■ Text under study
      I do hope your infection clears up soon.

      14 . Jun . 2017
  4. Eloise at thisissixty.blog

    Goodness me! I was very poorly but the fact that it was 2016 meant that it was a less traumatic time than it would have been in 1951. How awful for a little girl.
    I am certain that a move to the sea would prove beneficial to me too!

    14 . Jun . 2017
    • Margaret Powling

      The funny thing was that, apart from my father who died of a stroke aged 66, my mother (and later my uncle – her brother – and my grandfather – her father, who moved to live with us in Devon in the mid-1950s) all lived to a good old age, my mother almost 88 and my uncle and grandfather aged 92, while our relatives in Lancashire died very much earlier, one uncle in his 50s. I can’t put that totally down to coastal fresh air, but it must’ve had some bearing on it, surely? I really was very ill indeed. The only thing that saved me, I’m sure, is that my father was the newsagent who had the paper round in the hospital and, as such, got to know many doctors and consultants. He told one of them that his daughter – me – was very ill but our GP had said I should be sent back to school, I was just malingering. This very kind consultant immediately came to see me and within the hour I was in hospital, he said an hour later and I’d have died. It was a very incorrect diagnosis by our family doctor! My pneumonia was a complication of having had measles. I can just remember being taken in the ambulance and then being put in a cot on the children’s ward and thinking, “I’m nearly six years old, I’m too old for a bed with sides to it!” Even though I was very ill, I was most distressed that I’d been put in what I thought was a baby’s bed!

■ What you should do
Using the blog comments above, state what Margaret Powling's pneumonia was a complication of.

■ Extracted data
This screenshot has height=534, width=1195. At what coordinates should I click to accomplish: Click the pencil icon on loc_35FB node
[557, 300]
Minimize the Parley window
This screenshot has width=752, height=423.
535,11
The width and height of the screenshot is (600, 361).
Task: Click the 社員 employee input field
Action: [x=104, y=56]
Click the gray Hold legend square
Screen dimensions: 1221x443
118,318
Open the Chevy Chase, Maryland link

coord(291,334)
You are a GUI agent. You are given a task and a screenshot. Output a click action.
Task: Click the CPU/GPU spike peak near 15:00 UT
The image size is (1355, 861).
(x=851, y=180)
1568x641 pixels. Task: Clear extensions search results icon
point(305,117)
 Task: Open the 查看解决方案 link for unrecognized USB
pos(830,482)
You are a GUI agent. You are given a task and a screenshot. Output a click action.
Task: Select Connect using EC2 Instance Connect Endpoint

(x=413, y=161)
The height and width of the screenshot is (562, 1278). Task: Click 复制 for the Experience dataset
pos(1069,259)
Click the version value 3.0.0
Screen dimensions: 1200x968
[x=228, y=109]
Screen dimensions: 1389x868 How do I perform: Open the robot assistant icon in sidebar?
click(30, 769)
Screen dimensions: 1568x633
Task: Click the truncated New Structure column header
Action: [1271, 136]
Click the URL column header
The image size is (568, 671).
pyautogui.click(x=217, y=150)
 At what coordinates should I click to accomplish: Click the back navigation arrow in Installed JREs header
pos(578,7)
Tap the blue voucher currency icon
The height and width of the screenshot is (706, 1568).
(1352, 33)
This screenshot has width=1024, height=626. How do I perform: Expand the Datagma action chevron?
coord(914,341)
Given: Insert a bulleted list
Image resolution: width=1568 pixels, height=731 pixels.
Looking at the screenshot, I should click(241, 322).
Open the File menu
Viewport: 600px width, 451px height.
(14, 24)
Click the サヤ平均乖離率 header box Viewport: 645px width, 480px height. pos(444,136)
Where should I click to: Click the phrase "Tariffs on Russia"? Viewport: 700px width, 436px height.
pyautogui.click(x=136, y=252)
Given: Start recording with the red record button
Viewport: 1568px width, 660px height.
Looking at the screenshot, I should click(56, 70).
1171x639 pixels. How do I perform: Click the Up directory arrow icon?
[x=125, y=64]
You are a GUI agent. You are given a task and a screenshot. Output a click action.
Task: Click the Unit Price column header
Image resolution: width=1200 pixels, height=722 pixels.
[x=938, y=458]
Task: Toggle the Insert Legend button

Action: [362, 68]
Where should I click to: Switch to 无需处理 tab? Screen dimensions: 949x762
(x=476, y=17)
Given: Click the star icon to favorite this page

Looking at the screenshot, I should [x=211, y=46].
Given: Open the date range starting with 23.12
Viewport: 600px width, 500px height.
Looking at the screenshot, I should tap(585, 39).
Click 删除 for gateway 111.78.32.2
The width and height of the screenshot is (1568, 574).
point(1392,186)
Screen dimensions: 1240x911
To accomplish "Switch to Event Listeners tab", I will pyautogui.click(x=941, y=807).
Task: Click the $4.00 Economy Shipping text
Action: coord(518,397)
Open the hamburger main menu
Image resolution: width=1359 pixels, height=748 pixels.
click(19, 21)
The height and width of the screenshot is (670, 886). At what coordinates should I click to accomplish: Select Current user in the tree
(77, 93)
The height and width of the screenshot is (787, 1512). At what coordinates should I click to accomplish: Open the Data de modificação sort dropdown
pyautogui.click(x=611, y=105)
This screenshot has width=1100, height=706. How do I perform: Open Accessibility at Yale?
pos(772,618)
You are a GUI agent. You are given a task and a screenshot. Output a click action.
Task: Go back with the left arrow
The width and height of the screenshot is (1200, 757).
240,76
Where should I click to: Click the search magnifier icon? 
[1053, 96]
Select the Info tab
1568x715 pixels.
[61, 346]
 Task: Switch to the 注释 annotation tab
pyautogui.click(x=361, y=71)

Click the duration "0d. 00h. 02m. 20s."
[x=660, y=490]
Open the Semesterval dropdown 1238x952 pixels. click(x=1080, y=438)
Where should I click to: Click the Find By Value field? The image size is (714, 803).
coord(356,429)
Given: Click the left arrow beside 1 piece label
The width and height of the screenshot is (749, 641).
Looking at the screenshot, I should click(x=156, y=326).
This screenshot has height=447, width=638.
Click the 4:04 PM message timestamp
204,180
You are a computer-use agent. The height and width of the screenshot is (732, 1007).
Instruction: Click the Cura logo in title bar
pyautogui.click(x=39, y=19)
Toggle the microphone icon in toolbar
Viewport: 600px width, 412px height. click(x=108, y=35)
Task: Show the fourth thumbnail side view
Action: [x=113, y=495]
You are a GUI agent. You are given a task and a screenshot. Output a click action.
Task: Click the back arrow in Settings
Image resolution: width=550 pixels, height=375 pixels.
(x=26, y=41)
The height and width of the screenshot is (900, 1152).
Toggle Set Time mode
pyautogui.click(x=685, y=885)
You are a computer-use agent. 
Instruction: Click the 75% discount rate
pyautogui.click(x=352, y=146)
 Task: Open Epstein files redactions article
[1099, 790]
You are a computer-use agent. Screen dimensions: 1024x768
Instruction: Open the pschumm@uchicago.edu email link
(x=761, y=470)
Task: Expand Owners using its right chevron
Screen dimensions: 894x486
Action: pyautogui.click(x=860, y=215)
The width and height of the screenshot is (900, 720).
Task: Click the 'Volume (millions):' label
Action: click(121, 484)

■ Answer box
Measles.